Work instructions.
The expected response is a copy of every line in the entries below that includes the word "agent".

*** Extracted data Section Begins ***

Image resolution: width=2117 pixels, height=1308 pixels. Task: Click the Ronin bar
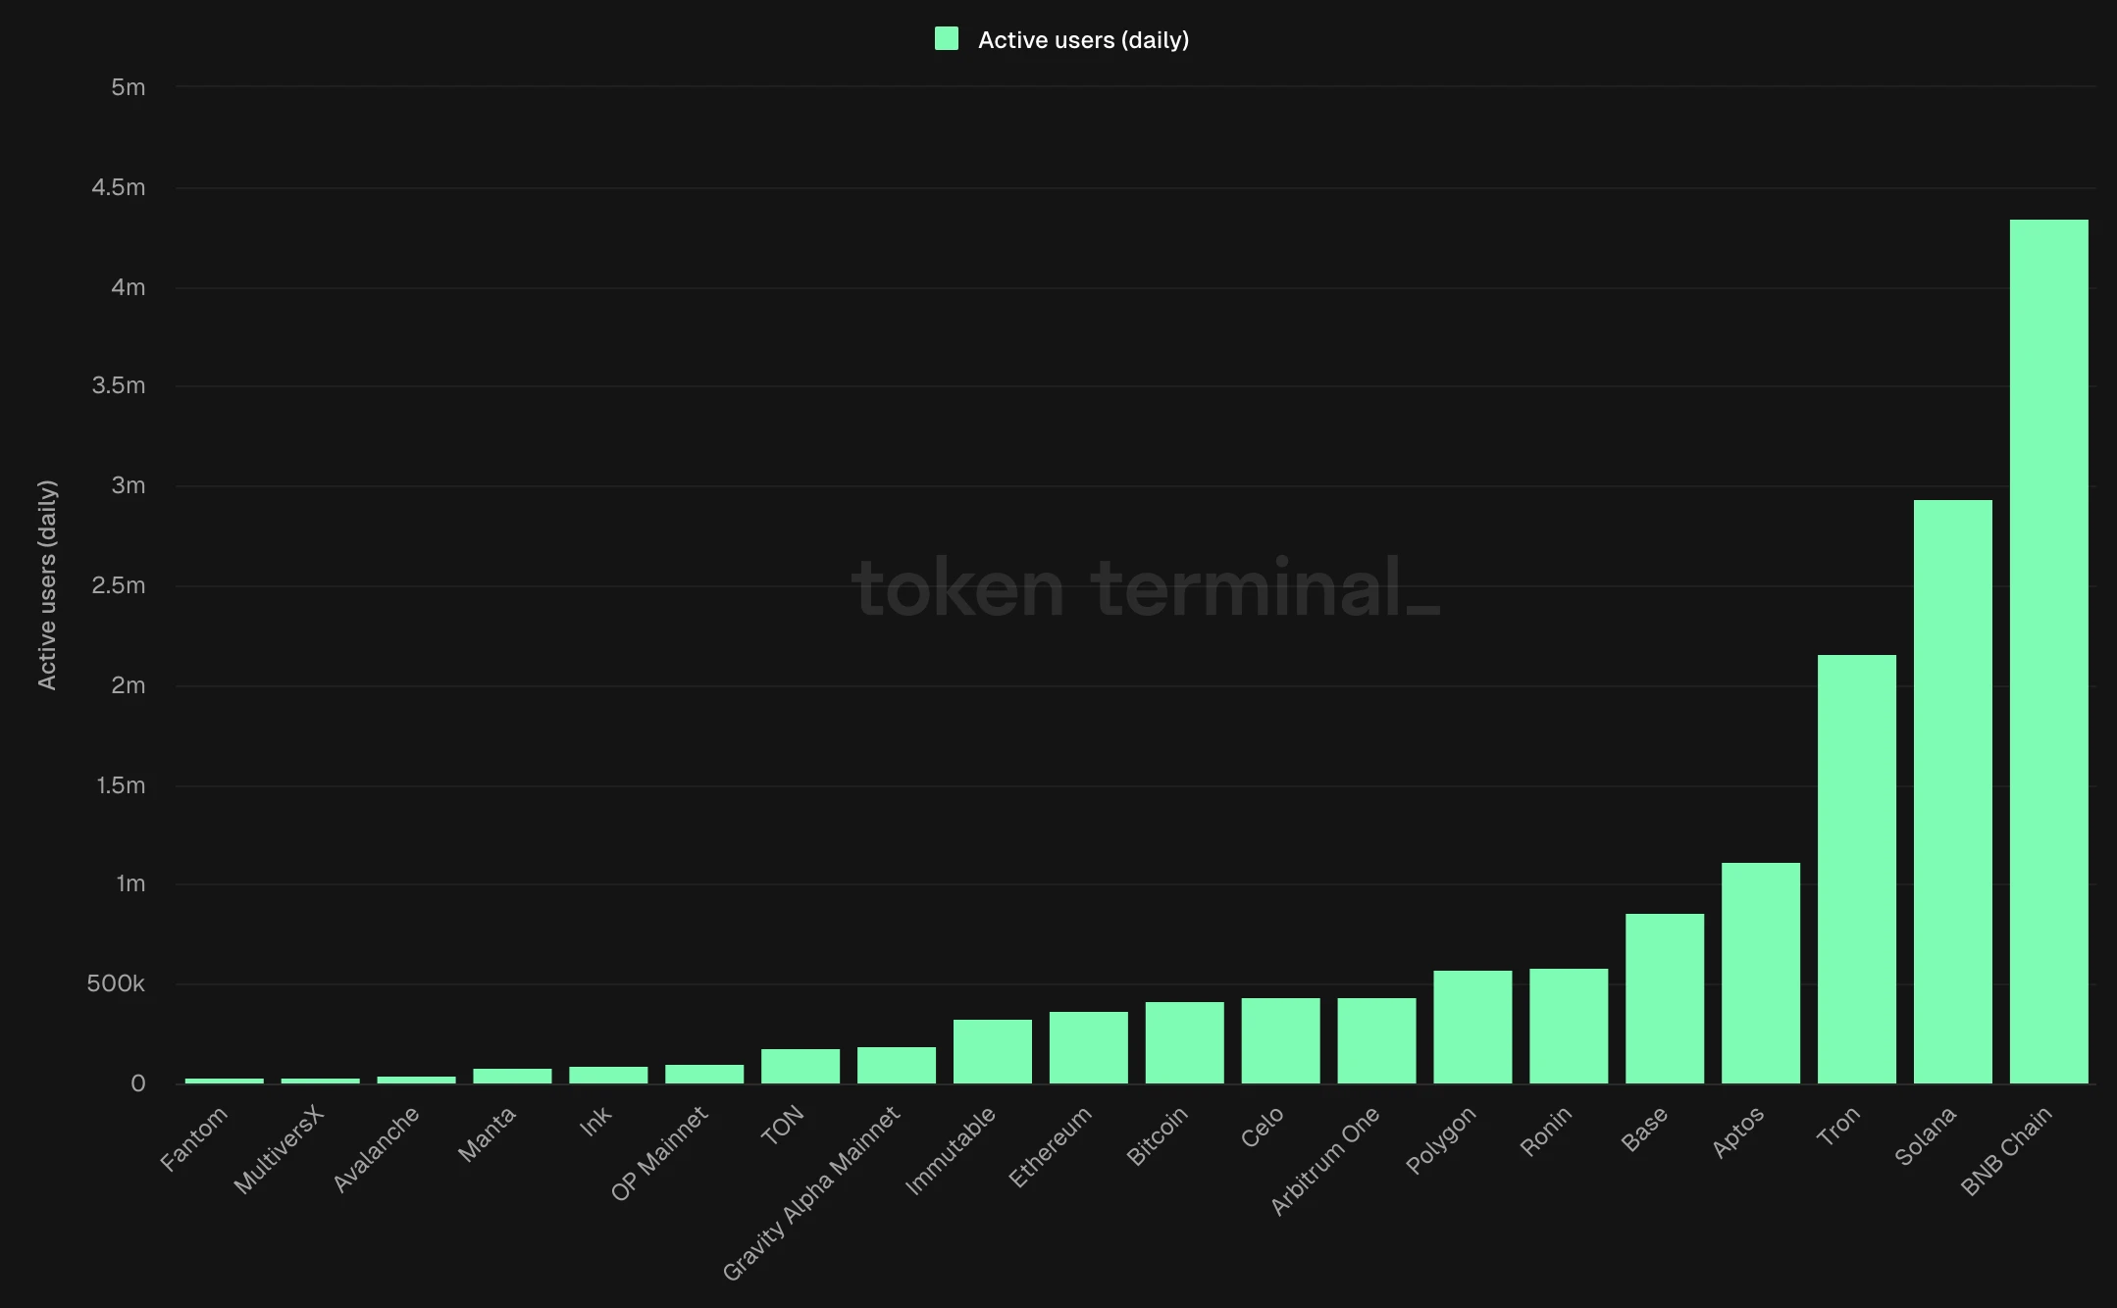pos(1568,1026)
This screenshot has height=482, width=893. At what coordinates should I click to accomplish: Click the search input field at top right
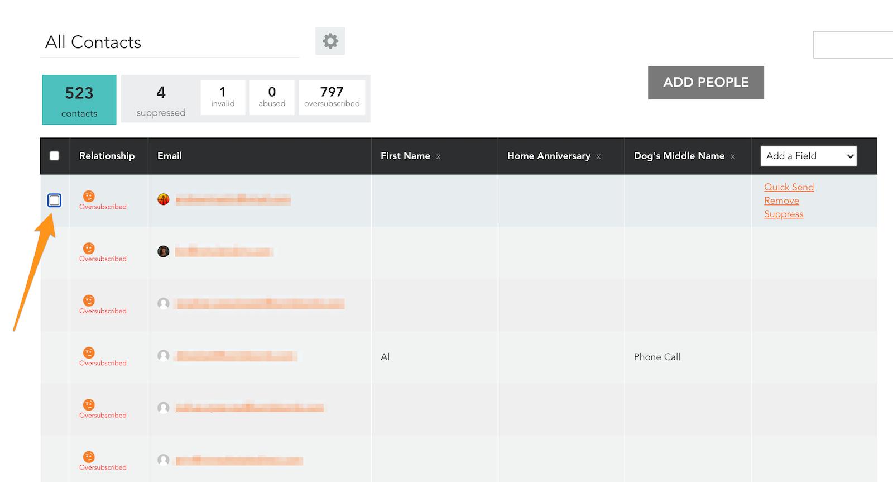click(x=853, y=45)
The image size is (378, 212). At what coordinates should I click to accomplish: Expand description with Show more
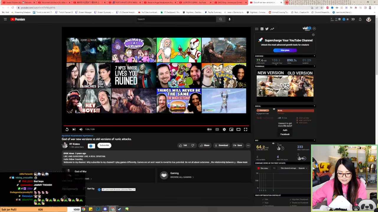[x=242, y=162]
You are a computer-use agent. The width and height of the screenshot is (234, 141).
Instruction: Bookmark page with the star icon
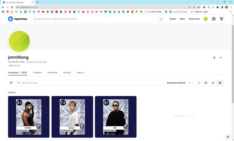coord(199,7)

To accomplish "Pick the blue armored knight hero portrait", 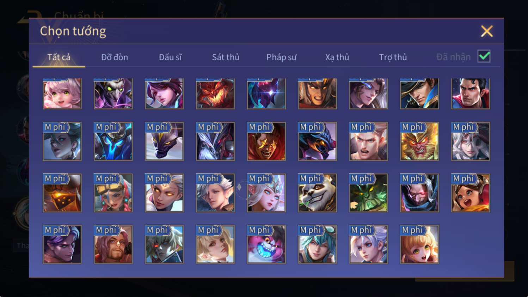I will click(113, 141).
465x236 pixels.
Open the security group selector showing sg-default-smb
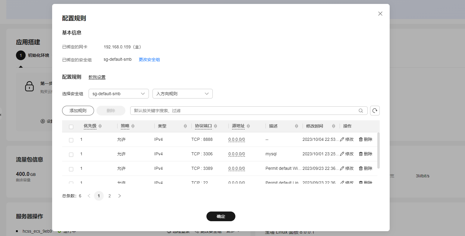coord(118,94)
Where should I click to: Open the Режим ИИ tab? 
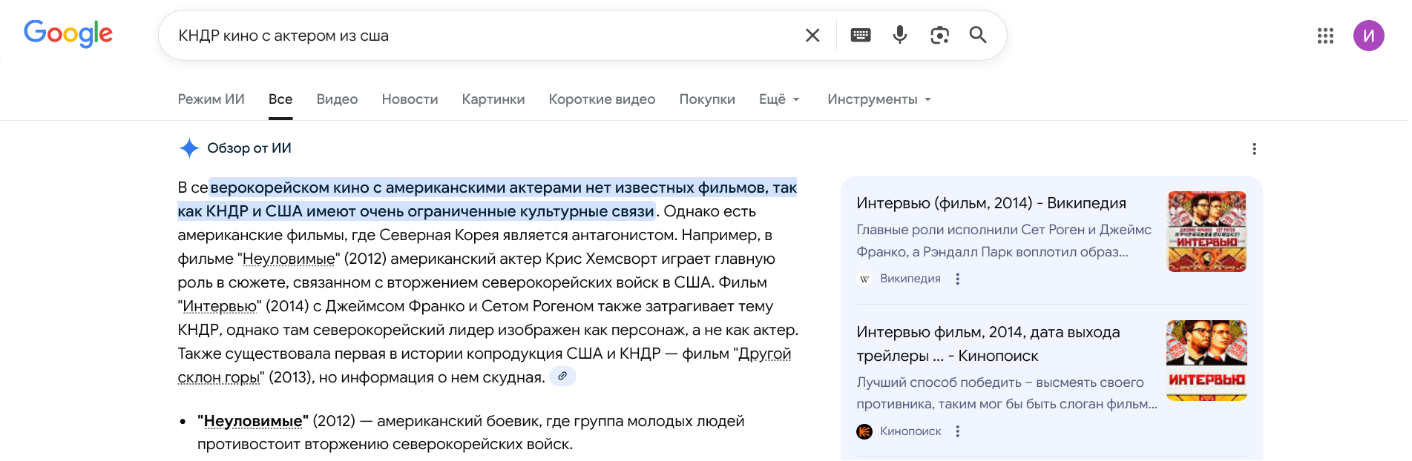[211, 99]
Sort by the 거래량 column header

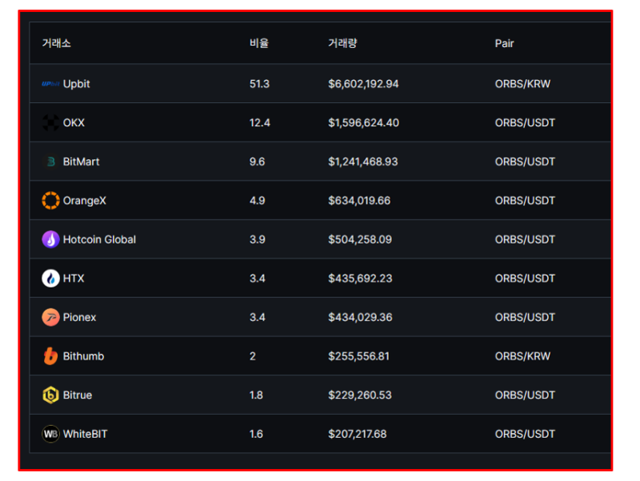343,43
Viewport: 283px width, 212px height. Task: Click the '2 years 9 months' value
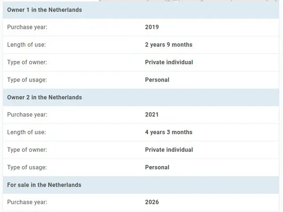(168, 45)
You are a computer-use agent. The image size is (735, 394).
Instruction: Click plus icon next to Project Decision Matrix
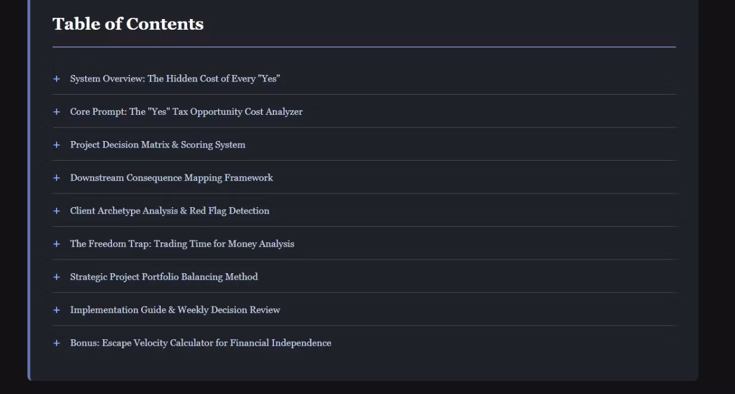tap(57, 145)
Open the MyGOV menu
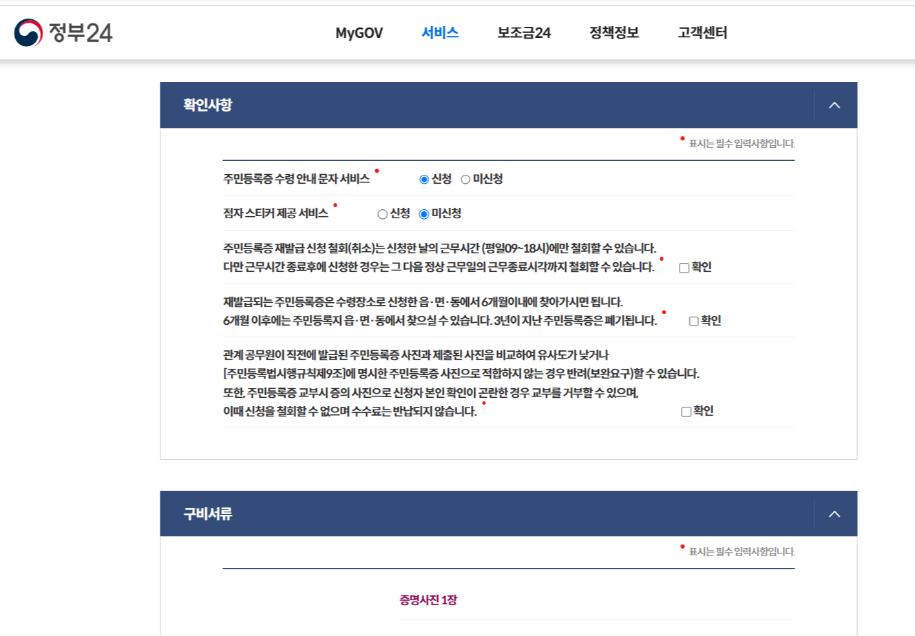 [358, 32]
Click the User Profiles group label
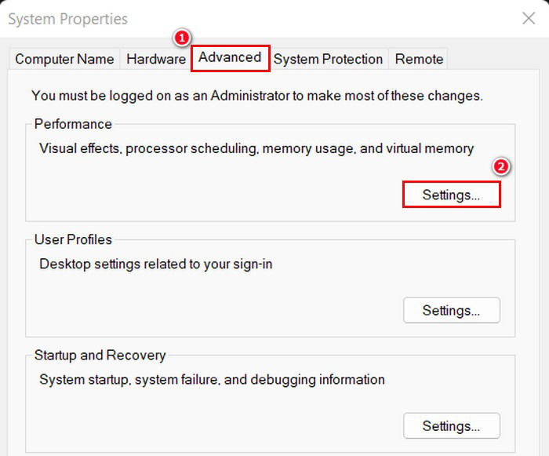 (x=73, y=239)
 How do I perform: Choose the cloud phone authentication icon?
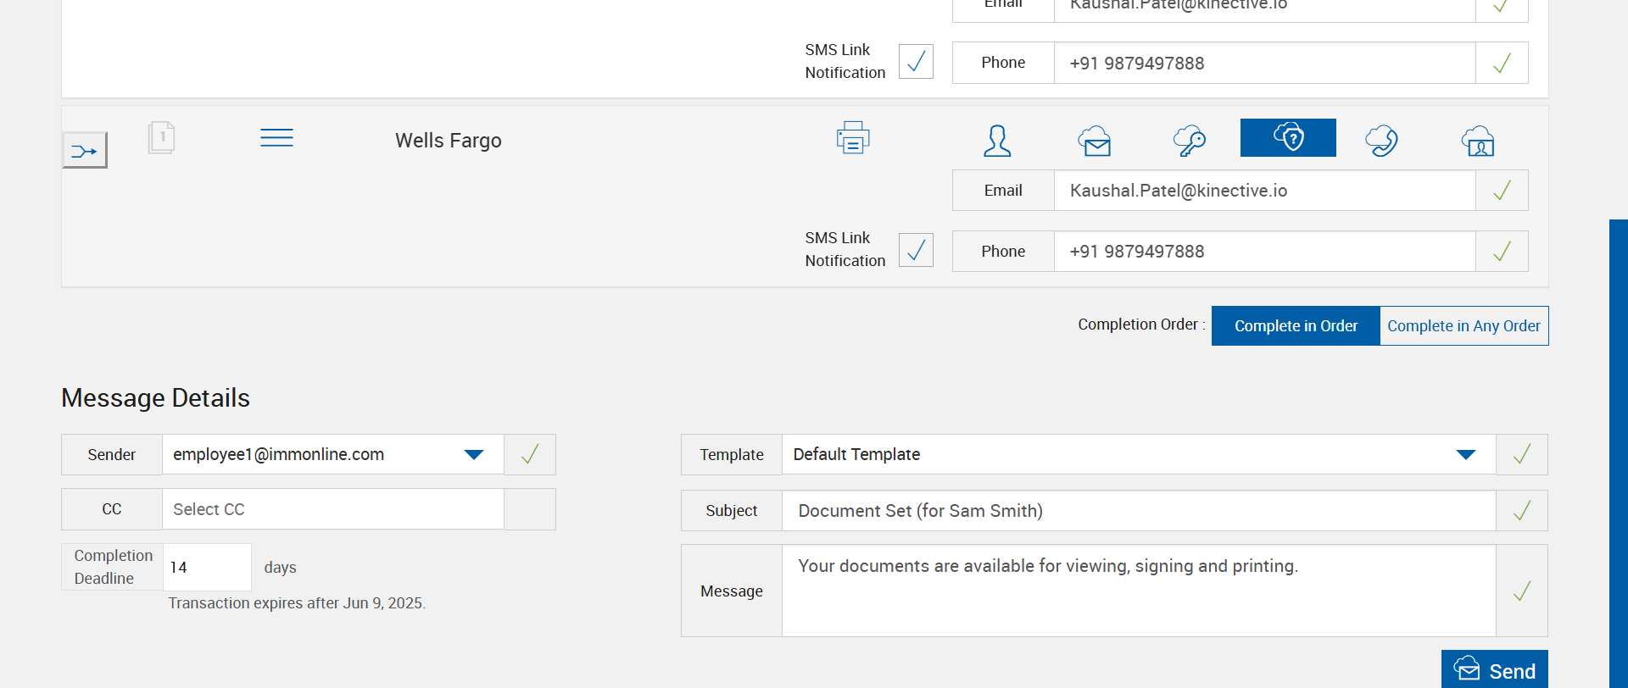click(1381, 141)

*** Extracted data Section Ends ***

Exercise answer.
You are a computer-use agent. The width and height of the screenshot is (234, 141).
You are a computer-use agent. The image size is (735, 394).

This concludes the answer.